*** MATERIAL FOR THIS EXERCISE
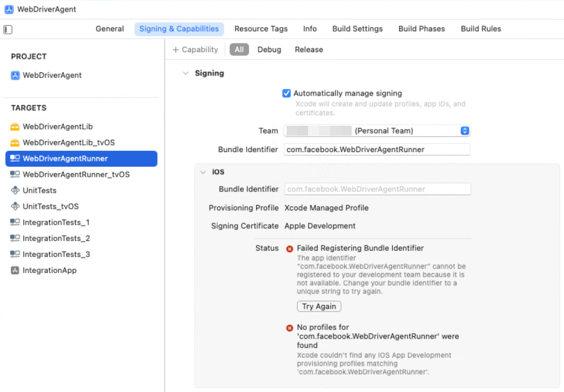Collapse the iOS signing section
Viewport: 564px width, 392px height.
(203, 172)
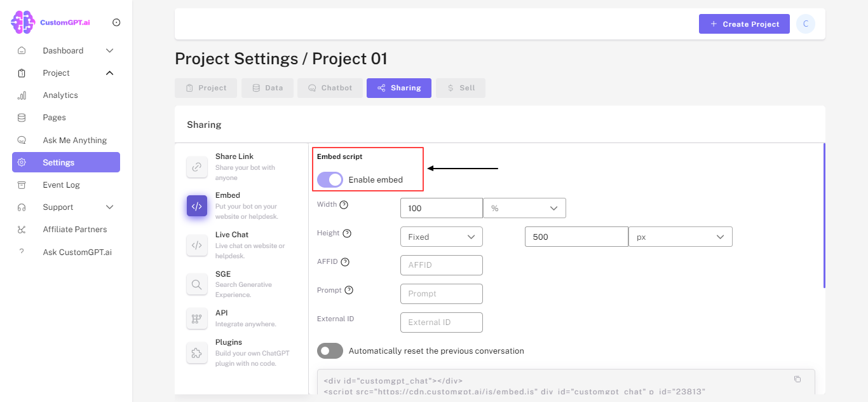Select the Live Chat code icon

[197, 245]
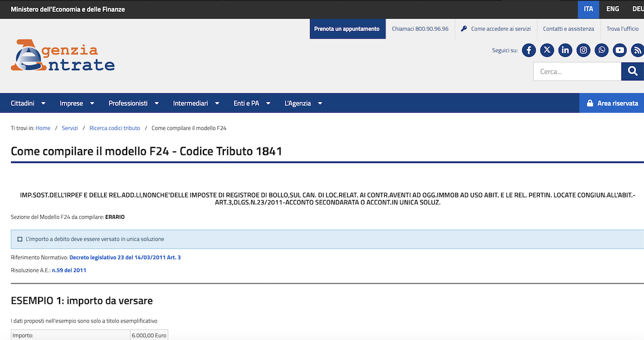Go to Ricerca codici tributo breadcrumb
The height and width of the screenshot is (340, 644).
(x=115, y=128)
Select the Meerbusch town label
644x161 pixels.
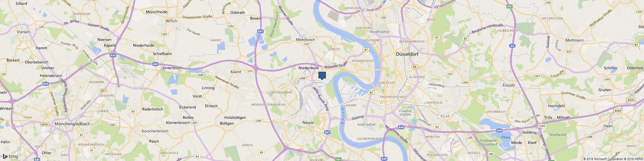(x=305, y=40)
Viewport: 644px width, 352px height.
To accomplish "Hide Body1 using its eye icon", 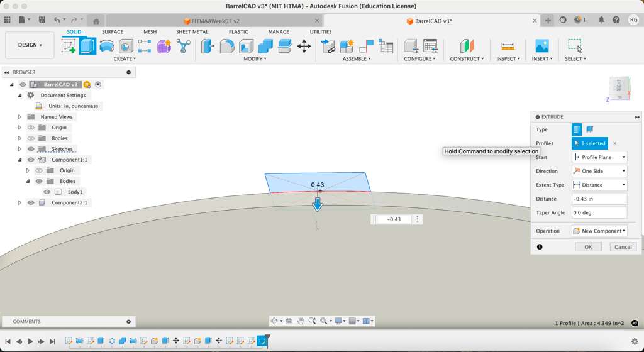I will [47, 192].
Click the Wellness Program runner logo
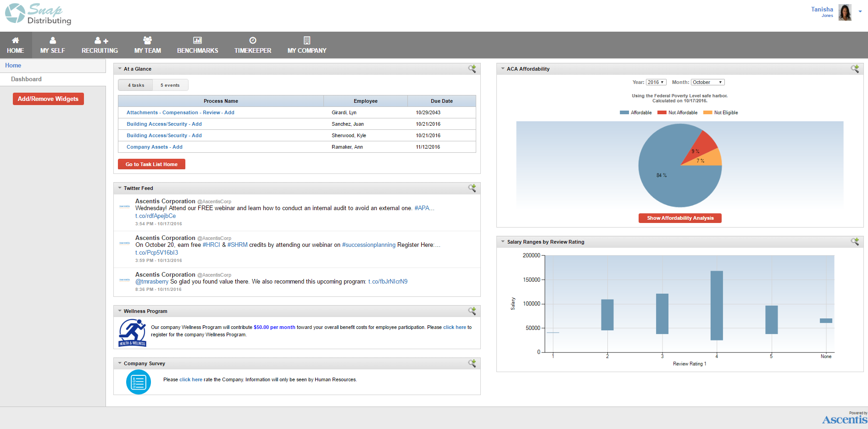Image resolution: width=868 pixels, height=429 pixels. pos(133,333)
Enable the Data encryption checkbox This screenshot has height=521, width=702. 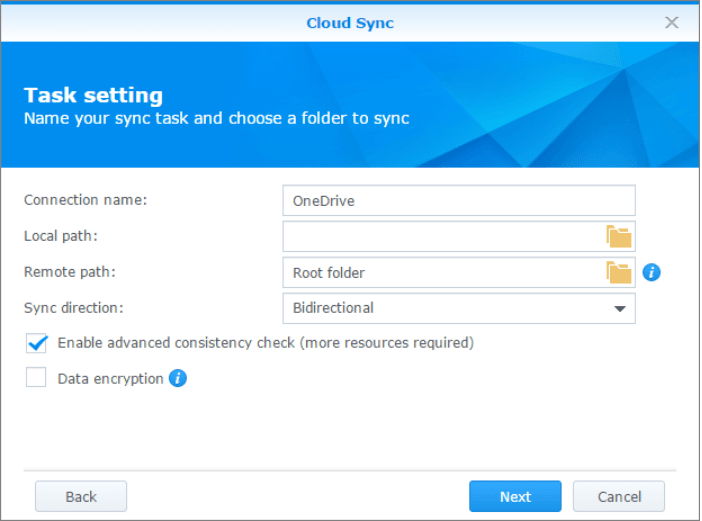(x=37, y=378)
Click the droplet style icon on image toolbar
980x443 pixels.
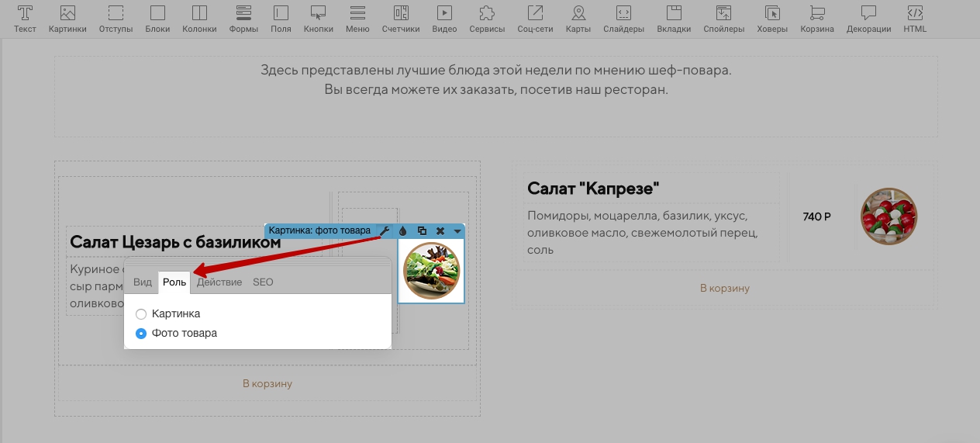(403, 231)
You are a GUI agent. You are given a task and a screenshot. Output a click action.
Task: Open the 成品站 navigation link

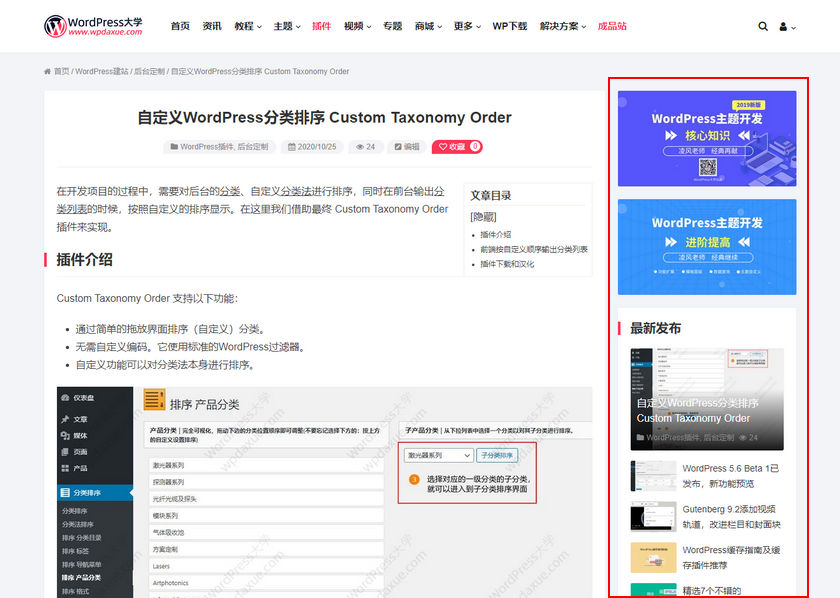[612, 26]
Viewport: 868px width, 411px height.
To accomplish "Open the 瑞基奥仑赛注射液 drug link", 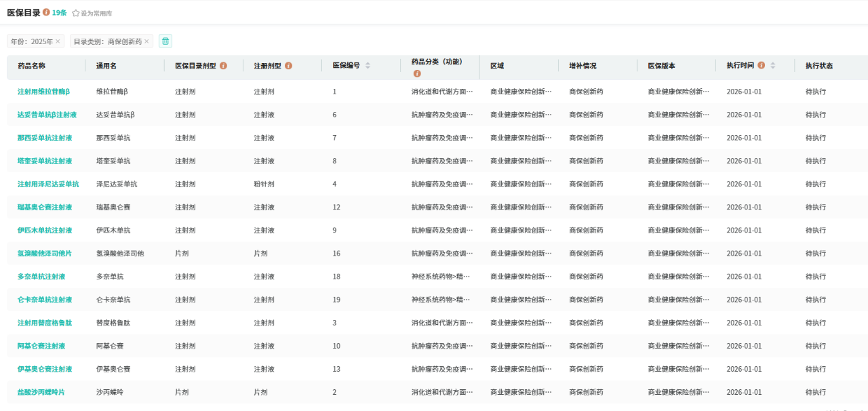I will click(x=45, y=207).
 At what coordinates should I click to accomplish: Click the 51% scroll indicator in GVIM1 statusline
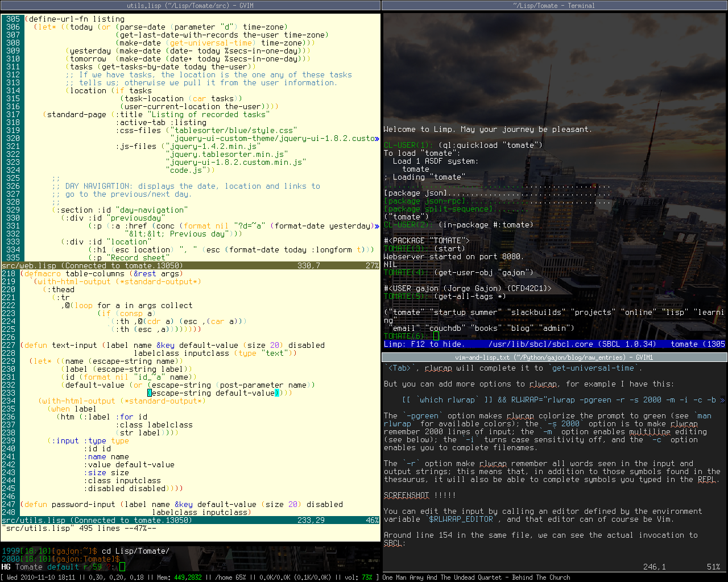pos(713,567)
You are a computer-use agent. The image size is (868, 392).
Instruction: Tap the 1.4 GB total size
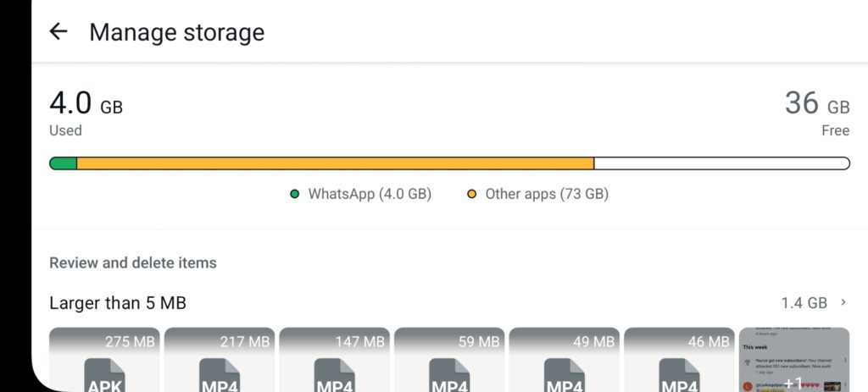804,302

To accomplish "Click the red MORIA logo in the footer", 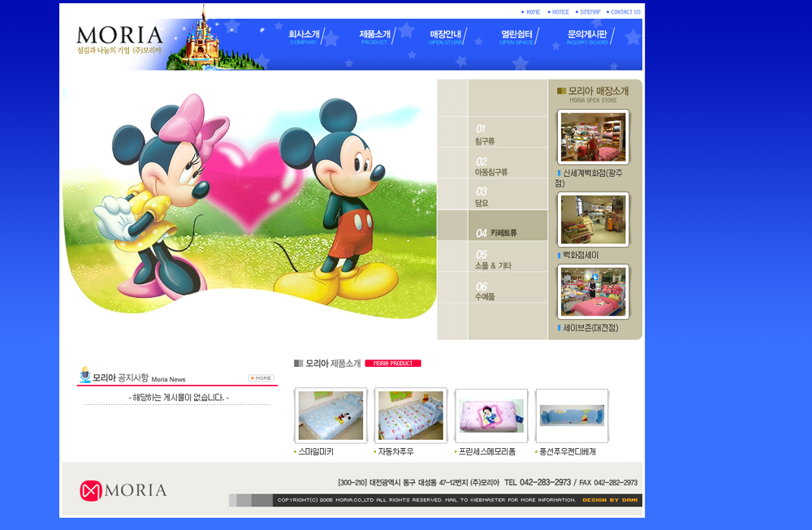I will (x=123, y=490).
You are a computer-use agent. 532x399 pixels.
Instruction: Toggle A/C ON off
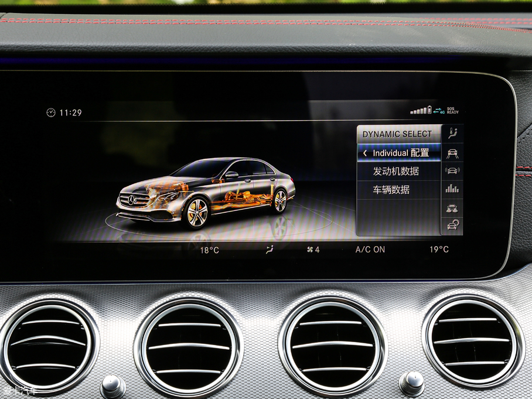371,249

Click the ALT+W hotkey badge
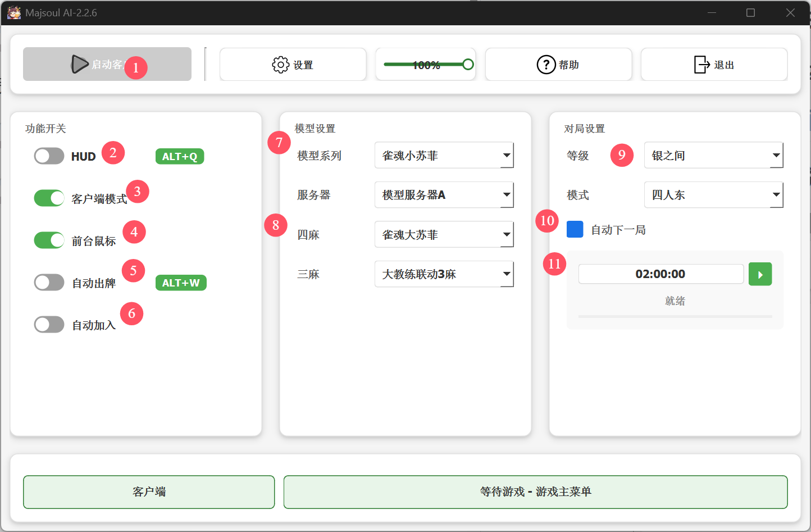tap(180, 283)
******
TASK DIRECTIONS —
In the material above, find every line that has the string "computer" and pull those lines out.

EXERCISE ANSWER —
You are a computer-use agent. The image size is (868, 392).
You are a computer-use agent. 532x399 pixels.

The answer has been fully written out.